Speaking at a press conference afterward the crunch meeting in London this morning, Sefcovic said that the EU’s trust was “wearing thin” and that “trust, which should be at the heart, needs to be restored”.
Earlier, the UK’s minister for EU relations, Lord Frost, also said the talks had ended without an agreement but was adamant that they had not completely broken down, reports the BBC.
The UK has released a statement saying: “There is an urgent need for further discussions in order to make real progress, particularly to avoid disruption to critical supplies such as medicines.”
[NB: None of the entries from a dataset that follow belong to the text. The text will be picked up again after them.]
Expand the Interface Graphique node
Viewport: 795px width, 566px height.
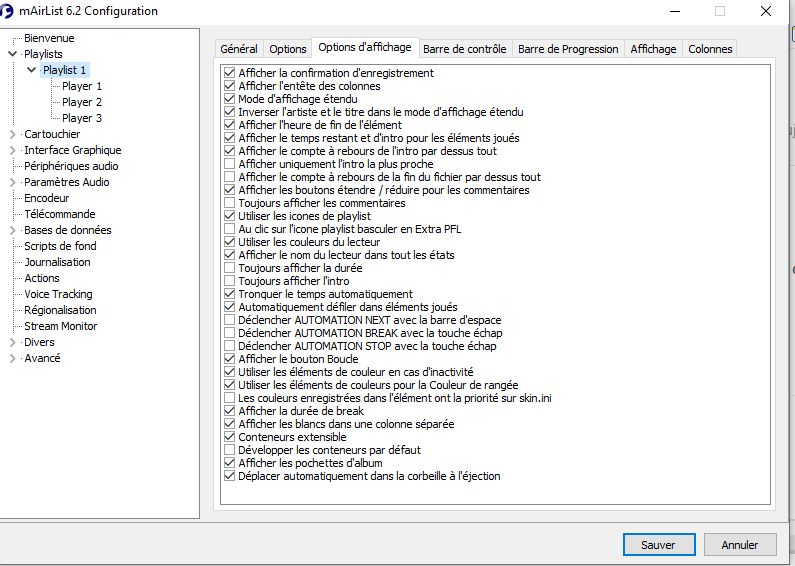point(13,150)
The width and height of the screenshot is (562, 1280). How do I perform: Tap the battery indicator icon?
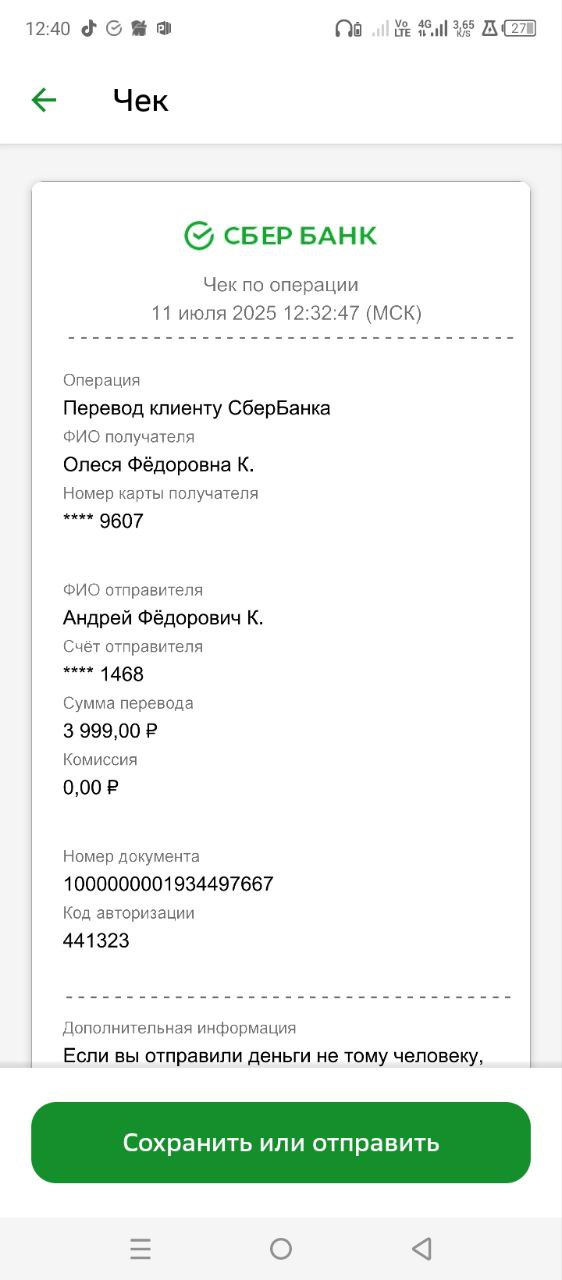click(x=521, y=28)
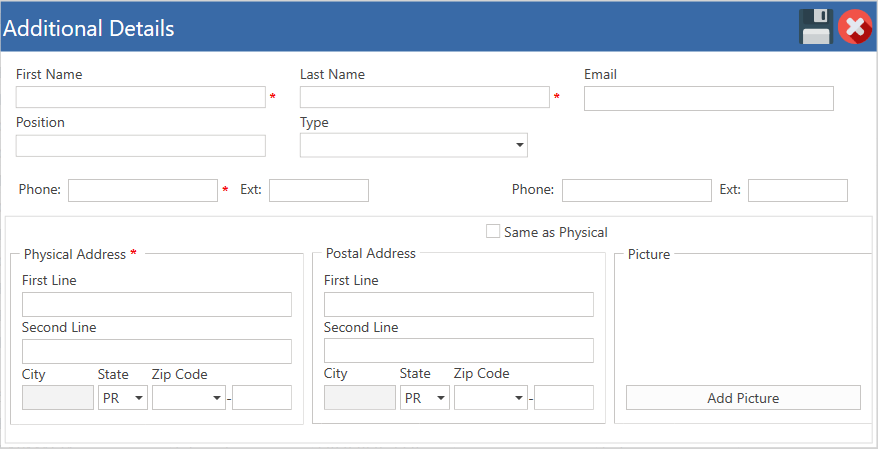Open the Type dropdown
The image size is (878, 449).
(414, 145)
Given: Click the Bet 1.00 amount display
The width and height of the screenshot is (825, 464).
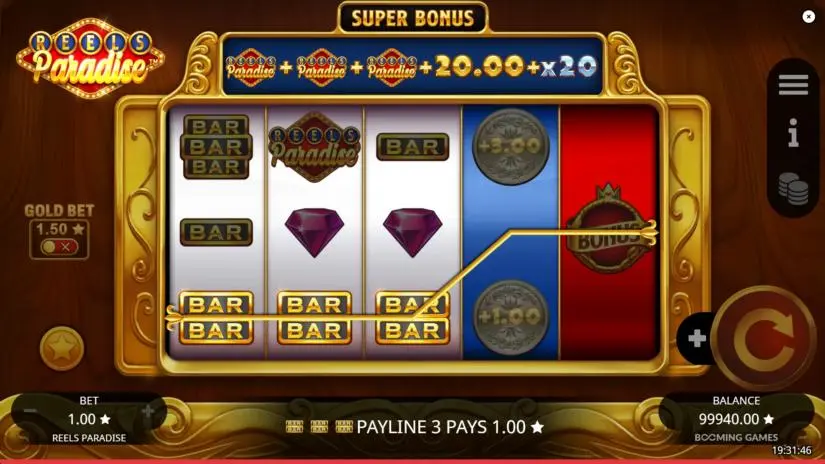Looking at the screenshot, I should click(89, 419).
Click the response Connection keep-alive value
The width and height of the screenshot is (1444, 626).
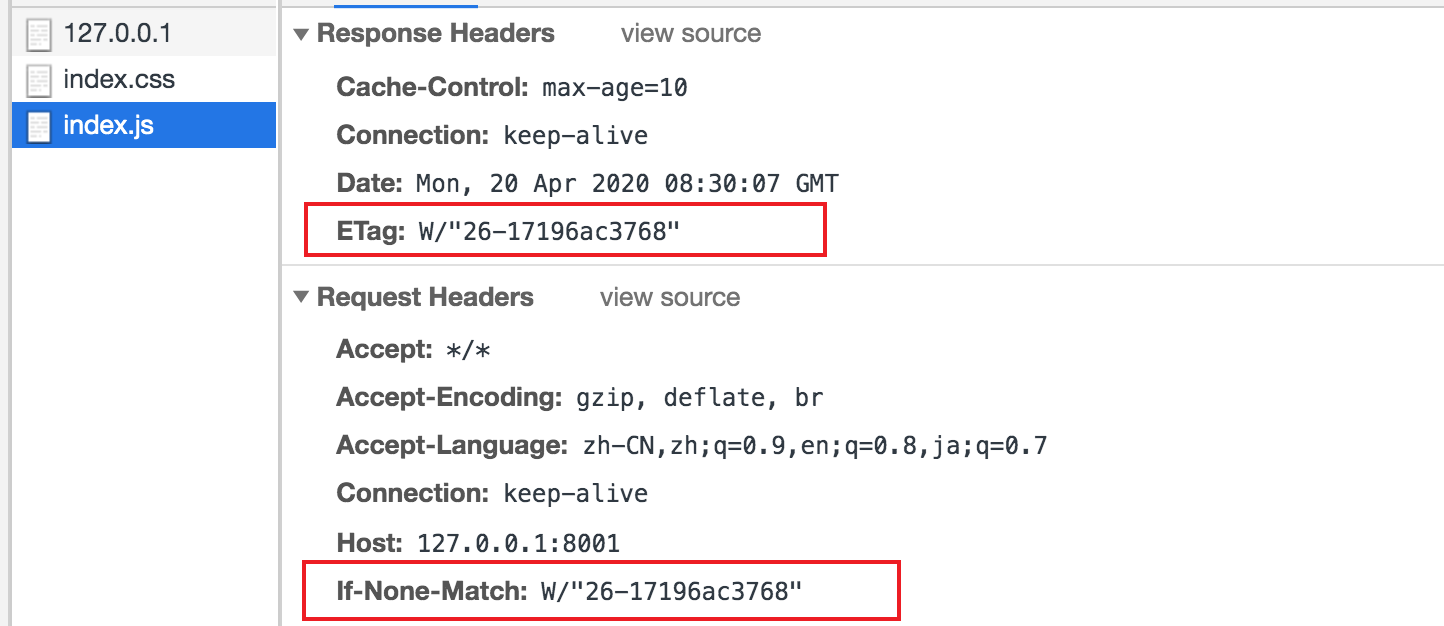coord(576,135)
The statement listed areas where no substantive progress had been made, including:
- Negotiations for a veterinary agreement or trusted trader scheme for agrifood trade
- The upcoming imposition of restrictions on the trade of on sausages and chilled meats
- Pet travel
- Parcel movements
‘Frank and honest’
The Belfast Telegraph reports that the meeting lasted for three-and-a-half hours.
Frost said there was a “frank and honest discussion” but that there had been “no breakthroughs”.
The two sides have agreed to carry on speaking, however.
Frost is now travelling to Cornwall to accompany Prime Minister Boris Johnson at the G7 summit, where EU leaders are expected to exert pressure over the failed talks.
US President Joe Biden is also said to have “deep” concerns that a UK-EU trade row could endanger peace in Northern Ireland, according to his national security adviser speaking to the BBC.
The summit comes shortly after reports in the Mirror that the EU view pressure on the UK from the US President as their “best tool in the armoury”.
It claims that Biden is expected to publicly call for both sides to compromise.